Charlotte eviction crisis ‘affecting the most vulnerable’ | Housing advocates seeking solutions to provide representation for low-income tenants

“If the person doesn’t have any representation, they don’t really have anybody to bargain and argue on their behalf," attorney Ismaail Qaiyim said.

Charlotte housing advocates are calling on Charlotte and Mecklenburg County leaders to invest in more resources for tenants. 

Housing Justice Coalition is demanding the right to counsel to help people stay in their homes after the region has seen rent hikes, thousands of people facing evictions and many being forced to move out. 

For people facing eviction and are low income, it would provide a free attorney to help them navigate the court system and know their rights as a tenant. It’s something housing advocates say is desperately needed.

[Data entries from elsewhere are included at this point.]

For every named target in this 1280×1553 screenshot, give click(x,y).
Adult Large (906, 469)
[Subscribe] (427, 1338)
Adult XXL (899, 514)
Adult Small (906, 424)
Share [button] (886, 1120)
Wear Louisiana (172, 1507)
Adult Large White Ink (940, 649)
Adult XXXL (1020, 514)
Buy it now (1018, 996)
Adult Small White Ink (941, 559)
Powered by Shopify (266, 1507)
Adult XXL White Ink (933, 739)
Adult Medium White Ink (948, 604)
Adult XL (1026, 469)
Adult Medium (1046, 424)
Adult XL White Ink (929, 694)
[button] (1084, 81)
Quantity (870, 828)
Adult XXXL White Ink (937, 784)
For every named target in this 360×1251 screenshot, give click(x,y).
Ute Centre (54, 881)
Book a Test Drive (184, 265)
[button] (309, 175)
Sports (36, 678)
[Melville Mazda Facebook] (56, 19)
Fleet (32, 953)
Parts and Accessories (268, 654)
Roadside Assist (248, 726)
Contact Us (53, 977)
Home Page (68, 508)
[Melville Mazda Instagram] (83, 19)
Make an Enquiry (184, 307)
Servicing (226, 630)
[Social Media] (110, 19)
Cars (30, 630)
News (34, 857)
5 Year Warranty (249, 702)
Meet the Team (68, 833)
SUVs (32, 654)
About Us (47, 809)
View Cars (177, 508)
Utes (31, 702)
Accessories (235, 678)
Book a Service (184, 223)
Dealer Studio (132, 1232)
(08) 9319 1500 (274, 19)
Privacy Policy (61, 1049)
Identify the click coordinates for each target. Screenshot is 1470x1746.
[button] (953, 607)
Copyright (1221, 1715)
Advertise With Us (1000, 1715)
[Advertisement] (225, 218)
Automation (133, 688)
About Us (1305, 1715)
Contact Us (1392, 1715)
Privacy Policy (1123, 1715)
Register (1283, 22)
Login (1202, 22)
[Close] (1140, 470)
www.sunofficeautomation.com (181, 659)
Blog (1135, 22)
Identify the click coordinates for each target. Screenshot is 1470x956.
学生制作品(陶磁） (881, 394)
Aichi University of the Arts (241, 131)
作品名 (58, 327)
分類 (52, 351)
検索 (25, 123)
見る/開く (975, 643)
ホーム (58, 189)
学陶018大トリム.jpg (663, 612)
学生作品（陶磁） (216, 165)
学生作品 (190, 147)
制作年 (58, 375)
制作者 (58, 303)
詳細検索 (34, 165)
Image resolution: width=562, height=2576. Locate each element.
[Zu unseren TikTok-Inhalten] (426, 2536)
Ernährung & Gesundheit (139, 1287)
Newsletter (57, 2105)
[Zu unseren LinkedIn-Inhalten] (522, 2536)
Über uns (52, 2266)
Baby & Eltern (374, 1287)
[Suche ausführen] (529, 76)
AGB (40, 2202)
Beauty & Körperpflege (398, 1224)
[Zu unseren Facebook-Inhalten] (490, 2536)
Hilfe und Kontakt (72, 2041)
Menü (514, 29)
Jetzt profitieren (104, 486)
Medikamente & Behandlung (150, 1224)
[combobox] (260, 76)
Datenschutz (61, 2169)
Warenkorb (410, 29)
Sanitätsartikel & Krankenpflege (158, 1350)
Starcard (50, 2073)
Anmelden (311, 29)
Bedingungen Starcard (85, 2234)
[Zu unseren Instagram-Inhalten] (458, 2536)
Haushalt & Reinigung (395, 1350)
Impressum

According to UNC Charlotte, it’s increasingly hard to afford housing in the Queen City. Prices continue to rise, and while the number of housing units has increased, supply still lags behind demand. 

“Affordable housing continues to be a top priority for the board, top priority for the community, we have to continue to figure out how we provide access and more opportunities for people,” Mecklenburg County Commissioner Mark Jerrell said.

“We see that there is an eviction crisis that’s occurred as a result of all these factors coming together, affecting the most vulnerable population of people at or below the 30% area median income,” attorney Ismaail Qaiyim with Housing Justice Coalition & Queen City Community Law Firm said. 

As Mecklenburg County courts process evictions, housing advocates are pushing to ensure low-income residents have legal representation. 

“The way the legal process works, if the person doesn’t have any representation, they don’t really have anybody to bargain and argue on their behalf to maybe give them the time to make that payment up,” Qaiyim said. 

The Housing Justice Coalition is asking Charlotte City Council and Mecklenburg County Commissioners to provide $50 million in funding for a right to counsel with the goal being low-income tenants not having to fight their landlords by themselves.